[Provided data — start]

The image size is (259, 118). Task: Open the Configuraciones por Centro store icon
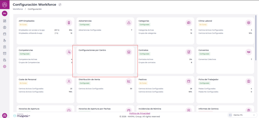[x=129, y=52]
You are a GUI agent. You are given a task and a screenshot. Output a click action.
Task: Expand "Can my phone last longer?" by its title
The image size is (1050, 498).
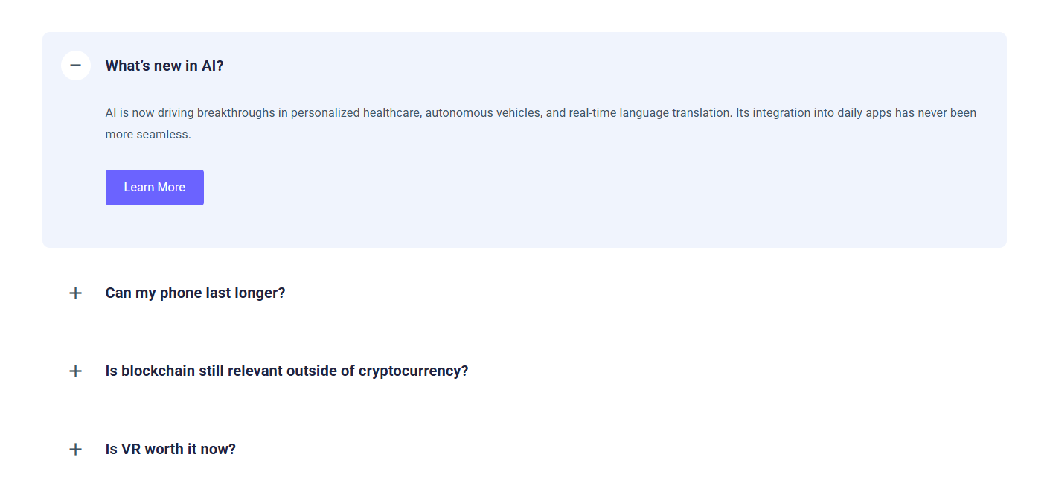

[Provided data — finish]

▸ **Task**:
Leaving out every picture, repeat the records above exactly as they stand.

▸ **Exercise answer**:
The image size is (259, 118). Task: Open the Configuraciones por Centro store icon
[x=129, y=52]
You are a GUI agent. You are given a task and a screenshot. Output a click action.
Task: Expand "Can my phone last longer?" by its title
The image size is (1050, 498).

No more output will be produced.